Spatial resolution measurement
In order to evaluate the lateral resolution, we printed parallel lines (150 μm wide) with various distances (778, 575, and 520 μm) on transparent film. The samples are fixed between two layers of 1% agar placed in water tank. We used bright field microscopy imaging system (Life Technologies Inc., Ca, USA) to measure the accurate spacing between lines. We utilized a black human hair with diameter of 90 μm to evaluate the axial resolution of the LED-based imaging system using DAS, DMAS, and DS-DMAS as the reconstruction algorithms. The human hair was embedded between layers of 1% agar, and B-mode photoacoustic images were acquired. The LED repetition rate and B-mode frame rate were 4 KHz and 6 Hz, respectively.
Depth measurement
Methylene blue (MB) (Fisher Science Education Inc., PA, USA) were purchased and dissolved in deionized water. We used 50 μm MB as exogenous contrast agent at different depths with interval distance of 0.5 mm. The MB is placed inside Teflon light wall tubes (Component Supply Company, FL, USA). The samples are scanned at different depths from 16 mm to 24 mm. 2% intralipid (20%, emulsion, Sigma–Aldrich Co, MO, USA) mixed with agar is used as the scattering media in this experiment. The LED repetition rate and B-mode frame rate are 4 KHz and 3 Hz, respectively.
In vivo experiment
New Zealand white rabbits (∼5 kg) were used for in vivo evaluation of the proposed method in this study. The animal experiment was performed in compliance with the Institutional Animal Care and Use Committee established by University of California San Diego. Intramuscular injection of ketamine (35 mg/kg) and xylazine (5 mg/kg) was used to anesthetize the animal. The pupils were dilated and anesthetized using 2.5% phenylephrine hydrochloride, 0.5% proparacaine hydrochloride, and 1% tropicamide. The heart rate, peripheral capillary oxygen saturation, respiration rate, and temperature were monitored during the experiment. The animal was placed on a recirculating water blanket kept at 39 °C. An ocular speculum held the eye open, and ultrasound gel coupled the eye to the transducer. A wavelength of 690 nm is used as the excitation source. The LED repetition rate and B-mode frame rate for in vivo experiments are the same as those used in Section 2.2. The maximum permissible exposure (MPE) from the American National Standard Institute (ANSI) for 690 nm light with 10 s illumination is ∼5 mJ/cm2 [52]. The LED source used 5.5 μJ/cm2 which is much lower than the ANSI limit. We used ten-second illumination for averaging purpose. The DAS, DMAS, and DS-DMAS were again utilized as reconstruction algorithms.
Results and discussion
Spatial resolution assessment
LED systems have lower power than laser-based systems [38]; thus, we used averaging to improve the signal-to-noise (SNR) of the received photoacoustic signals. SNR is defined as the ratio of signal power to the noise power, often expressed in decibels. To illustrate this, consider Fig. 1 where the averaging was applied on different number of frames. By comparing Fig. 1(a) and Fig. 1(c), it can be seen that having an average of 10 frames would suppress the imaging noise amplitude (about 384 V), which finally results in a higher SNR.
Fig. 1
(a) A single line of detected photoacoustic signal (one frame). Photoacoustic signals averaged by (b) 3 frames, (c) 10 frames, (d) 50 frames, (e) 100 frames, (f) 300 frames and (g) 615 frames. The cursors show the amplitude of the noisy part of the detected signals indicating that a higher SNR would be achieved using a higher number of frames in averaging procedure.

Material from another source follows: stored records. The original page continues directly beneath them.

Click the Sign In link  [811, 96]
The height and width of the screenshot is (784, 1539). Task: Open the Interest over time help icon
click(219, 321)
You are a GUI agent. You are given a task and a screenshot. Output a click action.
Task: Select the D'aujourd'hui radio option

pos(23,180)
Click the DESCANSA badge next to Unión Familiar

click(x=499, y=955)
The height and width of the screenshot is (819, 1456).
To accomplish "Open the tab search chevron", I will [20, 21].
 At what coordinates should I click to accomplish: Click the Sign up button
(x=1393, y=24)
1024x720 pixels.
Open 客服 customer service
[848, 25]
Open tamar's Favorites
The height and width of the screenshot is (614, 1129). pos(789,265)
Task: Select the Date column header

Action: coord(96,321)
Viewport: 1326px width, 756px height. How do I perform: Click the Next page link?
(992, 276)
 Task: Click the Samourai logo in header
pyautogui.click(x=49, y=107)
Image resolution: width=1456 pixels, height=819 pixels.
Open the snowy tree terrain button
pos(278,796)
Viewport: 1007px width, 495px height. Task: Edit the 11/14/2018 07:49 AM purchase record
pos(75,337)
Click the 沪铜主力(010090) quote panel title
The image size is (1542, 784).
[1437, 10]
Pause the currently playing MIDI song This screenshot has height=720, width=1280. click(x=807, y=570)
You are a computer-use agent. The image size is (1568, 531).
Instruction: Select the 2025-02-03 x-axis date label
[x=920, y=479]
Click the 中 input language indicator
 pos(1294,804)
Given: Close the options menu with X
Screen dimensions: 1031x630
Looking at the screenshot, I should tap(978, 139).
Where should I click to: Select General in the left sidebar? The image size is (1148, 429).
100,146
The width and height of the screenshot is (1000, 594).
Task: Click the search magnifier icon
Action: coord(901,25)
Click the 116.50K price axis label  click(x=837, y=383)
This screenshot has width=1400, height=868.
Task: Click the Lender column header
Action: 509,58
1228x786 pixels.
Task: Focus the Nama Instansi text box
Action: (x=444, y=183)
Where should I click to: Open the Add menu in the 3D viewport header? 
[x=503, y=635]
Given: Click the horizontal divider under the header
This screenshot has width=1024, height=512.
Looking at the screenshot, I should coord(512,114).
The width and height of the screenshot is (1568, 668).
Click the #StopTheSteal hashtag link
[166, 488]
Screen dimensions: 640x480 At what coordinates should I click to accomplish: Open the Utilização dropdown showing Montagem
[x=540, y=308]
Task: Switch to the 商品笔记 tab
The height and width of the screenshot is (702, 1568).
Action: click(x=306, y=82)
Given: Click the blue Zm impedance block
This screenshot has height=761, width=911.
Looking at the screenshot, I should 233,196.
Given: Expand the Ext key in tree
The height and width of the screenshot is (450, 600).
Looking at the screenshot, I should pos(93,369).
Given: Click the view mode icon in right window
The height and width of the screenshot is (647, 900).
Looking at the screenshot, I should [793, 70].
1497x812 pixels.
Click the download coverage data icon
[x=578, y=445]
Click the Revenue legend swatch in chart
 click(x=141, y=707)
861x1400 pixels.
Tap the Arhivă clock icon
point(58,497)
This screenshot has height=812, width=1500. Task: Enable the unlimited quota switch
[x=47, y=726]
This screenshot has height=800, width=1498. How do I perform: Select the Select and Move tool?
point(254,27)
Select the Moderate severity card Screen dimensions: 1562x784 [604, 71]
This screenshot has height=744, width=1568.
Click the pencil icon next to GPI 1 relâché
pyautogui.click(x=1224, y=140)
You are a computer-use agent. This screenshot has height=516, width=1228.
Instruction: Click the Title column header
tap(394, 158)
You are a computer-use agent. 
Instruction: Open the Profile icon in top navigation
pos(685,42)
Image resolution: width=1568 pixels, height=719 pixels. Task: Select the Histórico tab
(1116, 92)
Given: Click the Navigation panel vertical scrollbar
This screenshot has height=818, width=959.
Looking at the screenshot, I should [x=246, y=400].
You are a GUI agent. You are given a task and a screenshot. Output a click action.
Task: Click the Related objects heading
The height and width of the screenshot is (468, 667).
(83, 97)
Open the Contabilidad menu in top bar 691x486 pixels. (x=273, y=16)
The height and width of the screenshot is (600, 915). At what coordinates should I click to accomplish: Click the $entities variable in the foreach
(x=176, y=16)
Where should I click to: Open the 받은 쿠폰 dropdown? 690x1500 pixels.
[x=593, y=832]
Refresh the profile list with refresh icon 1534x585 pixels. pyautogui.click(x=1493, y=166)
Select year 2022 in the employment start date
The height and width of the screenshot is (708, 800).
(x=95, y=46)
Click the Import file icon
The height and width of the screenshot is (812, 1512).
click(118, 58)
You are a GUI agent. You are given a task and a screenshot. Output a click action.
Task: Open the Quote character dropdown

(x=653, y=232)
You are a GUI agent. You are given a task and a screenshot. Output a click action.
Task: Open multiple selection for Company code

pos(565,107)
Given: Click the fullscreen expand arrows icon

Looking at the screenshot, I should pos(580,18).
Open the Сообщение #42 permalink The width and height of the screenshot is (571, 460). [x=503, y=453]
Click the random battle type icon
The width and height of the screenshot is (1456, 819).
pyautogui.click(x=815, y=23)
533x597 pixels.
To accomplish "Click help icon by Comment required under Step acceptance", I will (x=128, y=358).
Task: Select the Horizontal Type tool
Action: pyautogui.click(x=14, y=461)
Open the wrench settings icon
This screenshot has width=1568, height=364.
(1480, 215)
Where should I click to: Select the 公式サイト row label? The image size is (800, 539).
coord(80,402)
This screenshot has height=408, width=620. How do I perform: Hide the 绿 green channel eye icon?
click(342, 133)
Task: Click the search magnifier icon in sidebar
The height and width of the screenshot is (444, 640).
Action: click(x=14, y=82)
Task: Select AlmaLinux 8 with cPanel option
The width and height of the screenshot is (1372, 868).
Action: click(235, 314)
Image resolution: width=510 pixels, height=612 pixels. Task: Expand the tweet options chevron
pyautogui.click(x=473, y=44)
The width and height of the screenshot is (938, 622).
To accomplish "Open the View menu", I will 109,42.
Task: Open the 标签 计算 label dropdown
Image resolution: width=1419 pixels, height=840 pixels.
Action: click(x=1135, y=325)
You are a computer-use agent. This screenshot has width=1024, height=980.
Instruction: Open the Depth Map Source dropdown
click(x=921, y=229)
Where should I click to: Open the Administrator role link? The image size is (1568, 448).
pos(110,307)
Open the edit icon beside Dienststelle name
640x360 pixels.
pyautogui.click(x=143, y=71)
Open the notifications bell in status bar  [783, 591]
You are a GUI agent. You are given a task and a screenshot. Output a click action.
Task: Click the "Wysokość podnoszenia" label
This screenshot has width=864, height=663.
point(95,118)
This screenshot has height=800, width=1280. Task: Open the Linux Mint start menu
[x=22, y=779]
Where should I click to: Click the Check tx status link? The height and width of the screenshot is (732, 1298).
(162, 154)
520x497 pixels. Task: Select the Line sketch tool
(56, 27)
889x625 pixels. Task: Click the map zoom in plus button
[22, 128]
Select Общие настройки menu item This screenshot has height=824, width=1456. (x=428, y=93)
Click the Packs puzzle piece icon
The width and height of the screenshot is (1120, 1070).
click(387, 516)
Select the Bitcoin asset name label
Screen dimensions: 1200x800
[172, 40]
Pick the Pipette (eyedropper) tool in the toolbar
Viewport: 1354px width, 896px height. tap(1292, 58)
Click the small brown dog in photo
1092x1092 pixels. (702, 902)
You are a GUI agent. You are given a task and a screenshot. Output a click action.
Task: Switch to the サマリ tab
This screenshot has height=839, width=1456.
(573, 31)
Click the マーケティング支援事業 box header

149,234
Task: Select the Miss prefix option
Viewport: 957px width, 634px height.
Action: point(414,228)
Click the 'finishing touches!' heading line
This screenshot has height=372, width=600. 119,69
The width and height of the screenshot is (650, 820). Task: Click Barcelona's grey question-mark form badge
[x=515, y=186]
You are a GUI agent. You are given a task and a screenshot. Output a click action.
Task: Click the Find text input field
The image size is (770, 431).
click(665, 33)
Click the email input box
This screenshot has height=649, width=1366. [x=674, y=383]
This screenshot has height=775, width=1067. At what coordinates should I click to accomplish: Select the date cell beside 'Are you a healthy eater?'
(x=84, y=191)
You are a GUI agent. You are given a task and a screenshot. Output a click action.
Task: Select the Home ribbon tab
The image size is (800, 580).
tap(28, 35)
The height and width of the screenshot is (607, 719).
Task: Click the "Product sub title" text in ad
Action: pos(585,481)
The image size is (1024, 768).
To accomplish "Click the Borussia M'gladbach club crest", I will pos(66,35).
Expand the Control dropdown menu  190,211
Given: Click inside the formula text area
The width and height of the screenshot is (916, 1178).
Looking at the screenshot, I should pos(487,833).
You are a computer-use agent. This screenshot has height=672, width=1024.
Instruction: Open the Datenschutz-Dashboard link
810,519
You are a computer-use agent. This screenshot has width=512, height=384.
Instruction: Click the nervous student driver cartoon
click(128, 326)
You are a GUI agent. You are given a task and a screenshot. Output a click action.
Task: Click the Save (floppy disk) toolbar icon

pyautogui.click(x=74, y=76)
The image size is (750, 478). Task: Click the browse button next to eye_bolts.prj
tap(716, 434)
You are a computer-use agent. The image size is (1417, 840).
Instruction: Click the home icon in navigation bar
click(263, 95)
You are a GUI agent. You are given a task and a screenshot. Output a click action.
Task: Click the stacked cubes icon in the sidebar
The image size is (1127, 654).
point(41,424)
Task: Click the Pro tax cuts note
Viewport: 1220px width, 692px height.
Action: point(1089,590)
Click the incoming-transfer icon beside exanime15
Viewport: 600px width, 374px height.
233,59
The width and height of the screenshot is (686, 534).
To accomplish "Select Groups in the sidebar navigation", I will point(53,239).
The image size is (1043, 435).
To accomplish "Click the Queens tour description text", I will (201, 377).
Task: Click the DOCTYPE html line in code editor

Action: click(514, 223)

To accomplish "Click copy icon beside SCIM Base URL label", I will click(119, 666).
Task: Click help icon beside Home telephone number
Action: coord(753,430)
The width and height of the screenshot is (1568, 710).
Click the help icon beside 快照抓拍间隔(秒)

(a) A single line of detected photoacoustic signal (one frame). Photoacoustic signals averaged by (b) 3 frames, (c) 10 frames, (d) 50 frames, (e) 100 frames, (f) 300 frames and (g) 615 frames. The cursors show the amplitude of the noisy part of the detected signals indicating that a higher SNR would be achieved using a higher number of frames in averaging procedure.The reconstructed photoacoustic images using the data generated by the point-target phantom are shown in Fig. 2. The DAS, DMAS and DS-DMAS are used for reconstruction of the first, second, and third column of the images where the distance between the points are decreased from (a) to (g), as clarified in Section 2.2.1. The performance of the DS-DMAS algorithm, in terms of noise suppression and target separability, can also be evaluated using these images. As can be seen in Fig. 2, even though DMAS degrades the imaging noise and artifacts, compared to DAS, the image contrast and resolution is still affected by the off-axis signals and noise. DS-DMAS further suppresses the artifacts and results in a higher quality image (the background noise of the photoacoustic images is better suppressed (darker background)), compared to DAS and DMAS. This results in higher contrast and thus a better ability to identify targets.
Fig. 2
Reconstructed photoacoustic images using the point-target phantom. DAS, DMAS, and DS-DMAS were used for the first, second, and third columns, receptively. The distance between the targets is decreased where it is (a) 778 μm, (b) 575 μm and (c) 520 μm, respectively. All the images are shown with a dynamic range of 60 dB. 10 frames of the detected photoacoustic signals were used to have a higher SNR. Considering images shown in (b), DS-DMAS degrades the sidelobes about 39 dB and 20 dB, compared to DAS and DMAS, respectively, which results in a darker background (better noise suppression).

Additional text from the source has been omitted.